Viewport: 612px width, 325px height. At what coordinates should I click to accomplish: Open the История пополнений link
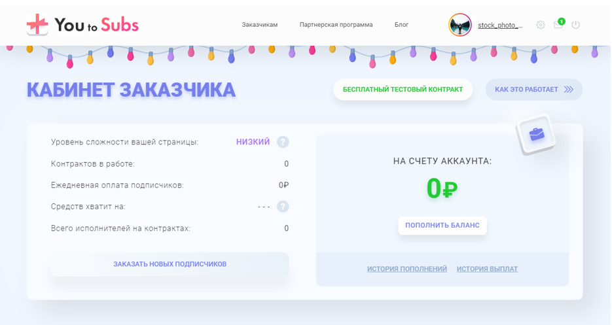(x=406, y=269)
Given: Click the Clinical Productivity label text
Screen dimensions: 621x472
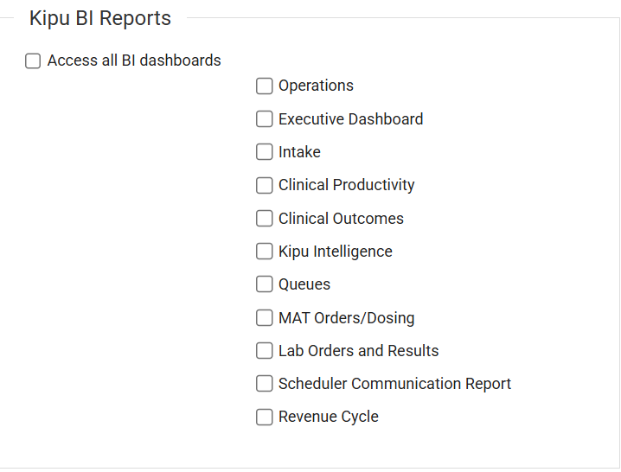Looking at the screenshot, I should [346, 185].
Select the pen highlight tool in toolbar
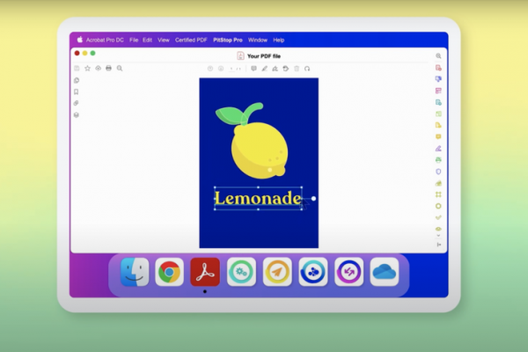The width and height of the screenshot is (528, 352). [x=264, y=68]
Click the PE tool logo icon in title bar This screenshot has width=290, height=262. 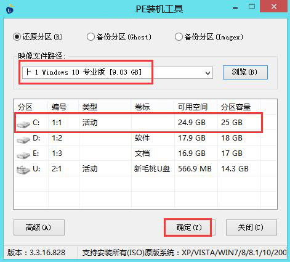(10, 9)
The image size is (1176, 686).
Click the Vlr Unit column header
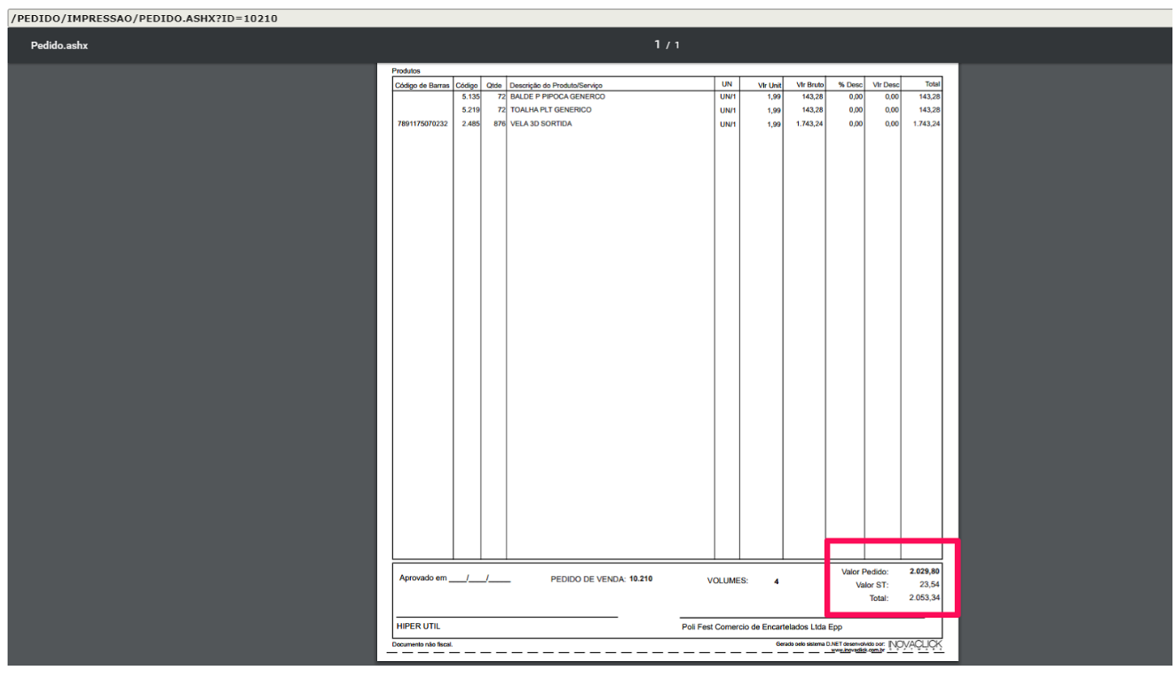769,85
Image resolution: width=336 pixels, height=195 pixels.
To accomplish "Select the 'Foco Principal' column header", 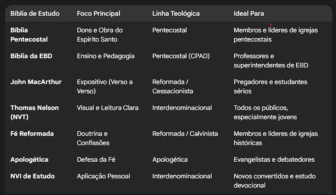I will [98, 13].
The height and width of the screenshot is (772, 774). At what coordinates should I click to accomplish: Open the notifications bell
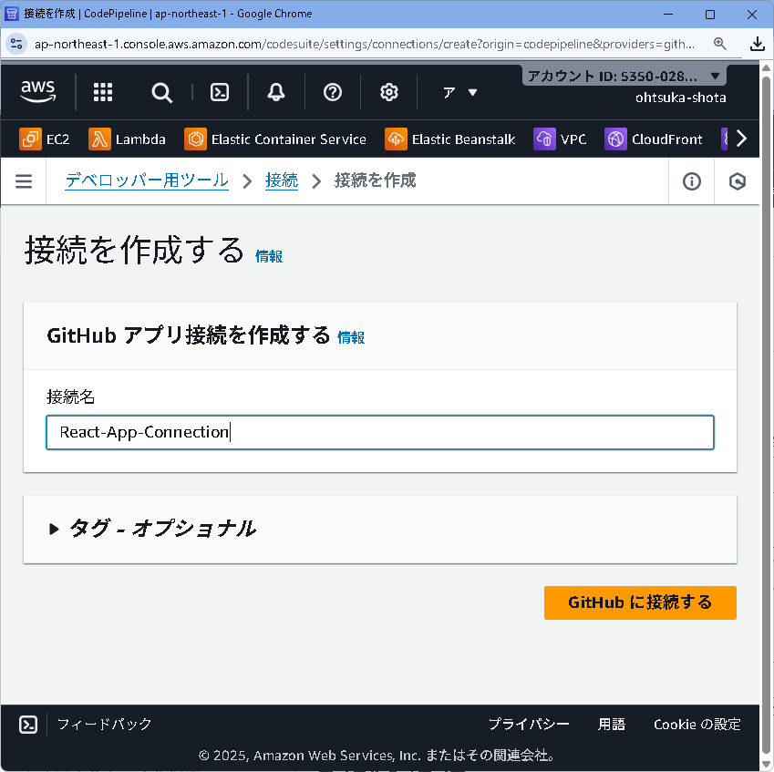point(275,92)
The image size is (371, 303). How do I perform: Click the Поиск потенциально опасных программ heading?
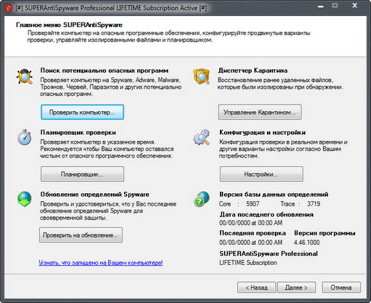click(x=105, y=70)
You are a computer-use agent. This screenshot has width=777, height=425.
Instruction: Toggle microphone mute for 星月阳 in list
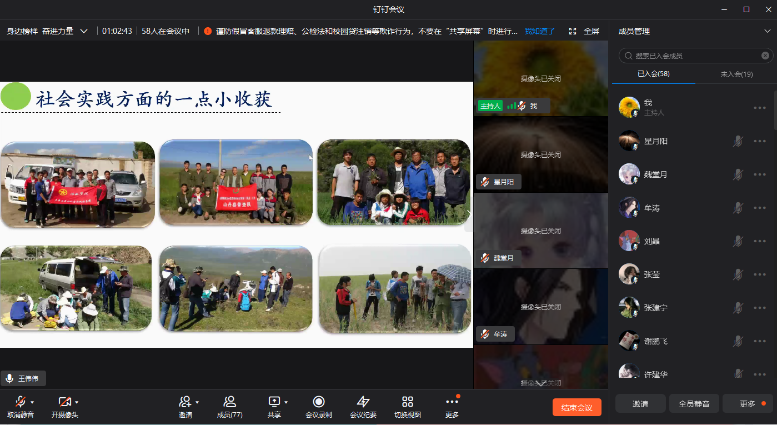point(738,141)
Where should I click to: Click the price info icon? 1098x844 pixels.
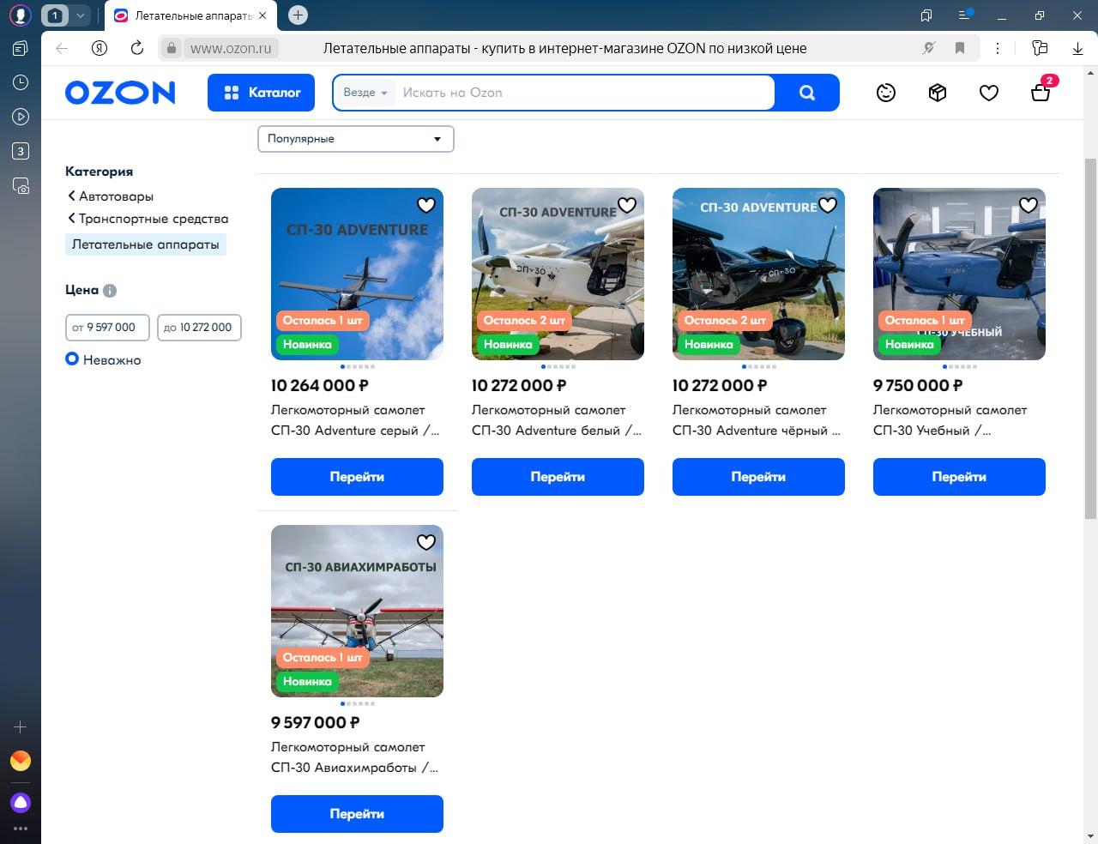pos(110,291)
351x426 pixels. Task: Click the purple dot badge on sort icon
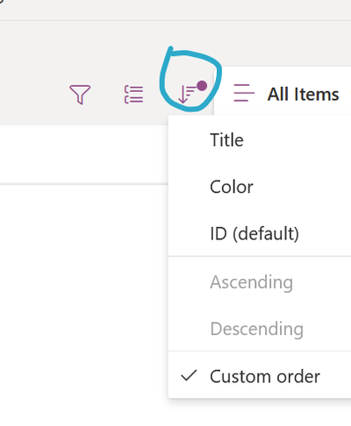tap(202, 86)
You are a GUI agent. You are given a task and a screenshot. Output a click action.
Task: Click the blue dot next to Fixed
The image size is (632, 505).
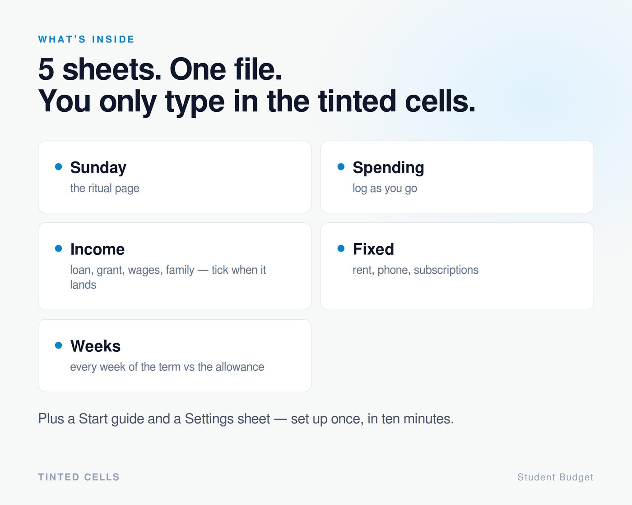coord(341,248)
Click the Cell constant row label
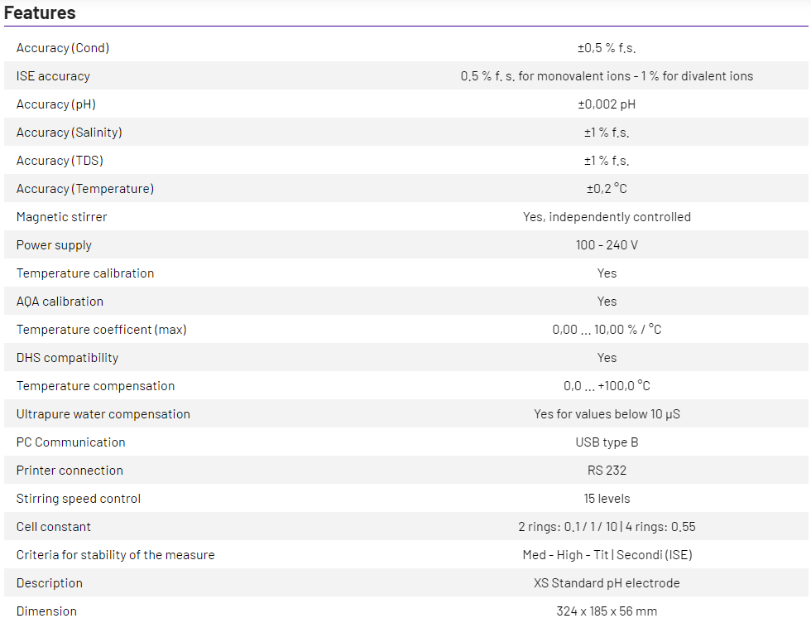This screenshot has width=811, height=623. click(x=54, y=527)
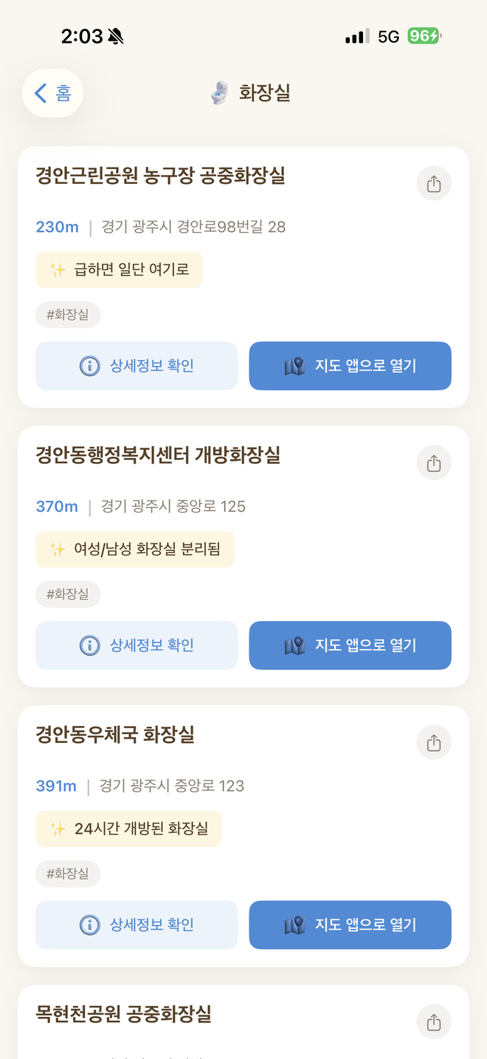Tap the ✨ 여성/남성 화장실 분리됨 highlight chip
Viewport: 487px width, 1059px height.
(135, 549)
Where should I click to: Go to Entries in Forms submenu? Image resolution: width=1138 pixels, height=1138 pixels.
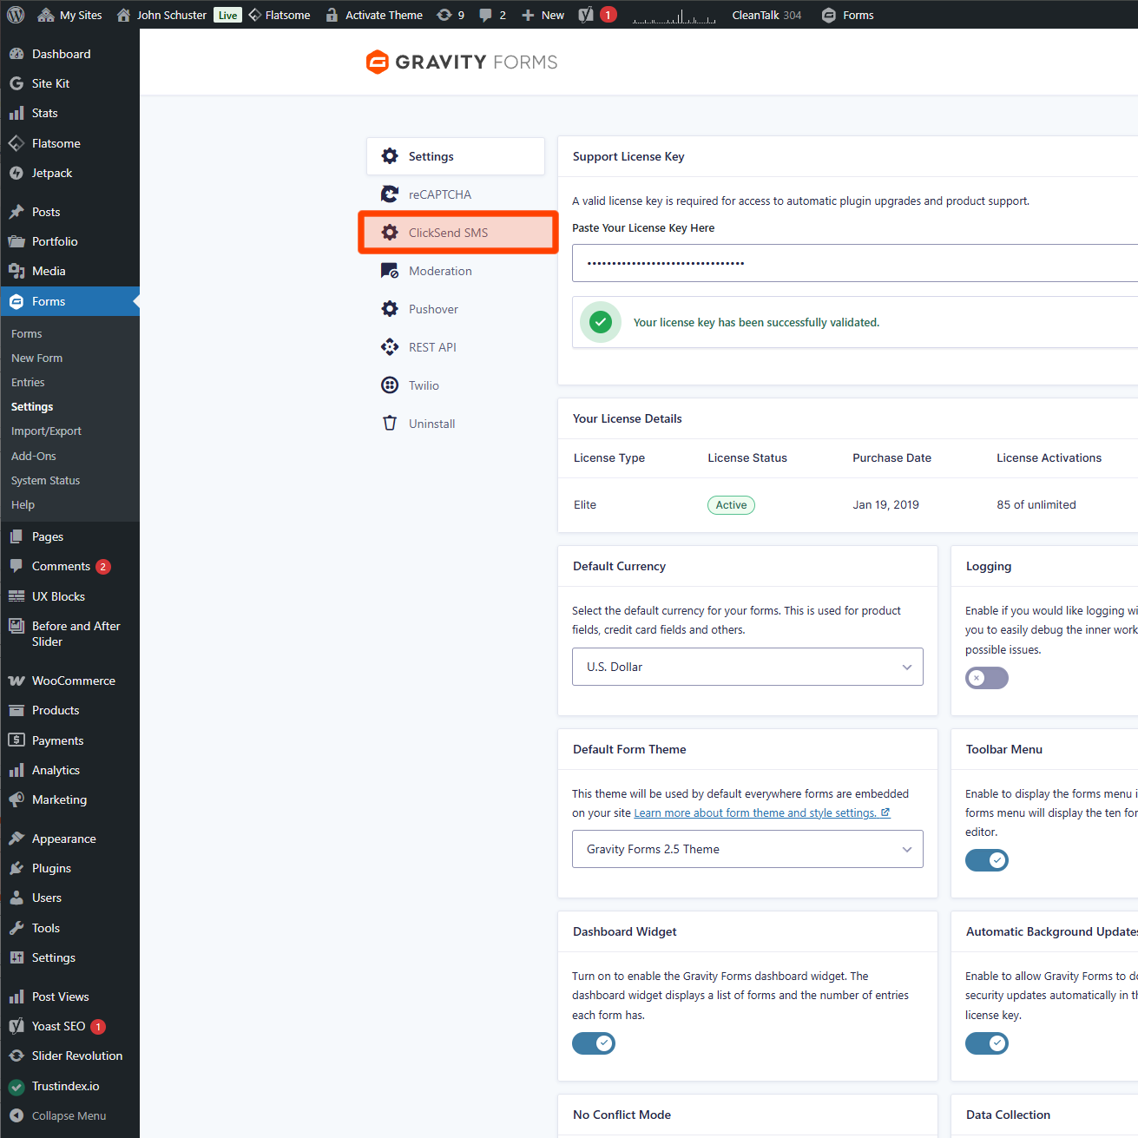click(28, 383)
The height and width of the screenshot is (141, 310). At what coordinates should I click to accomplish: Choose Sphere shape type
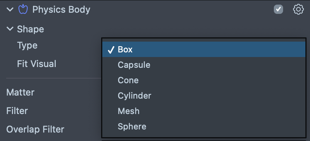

• [Problem details] In the records, locate each line holding the string "agent" and copy it.

• [Output of the task]
You are a computer-use agent. This screenshot has width=777, height=425.
You are a GUI agent. You are given a task and a screenshot. Output a click action.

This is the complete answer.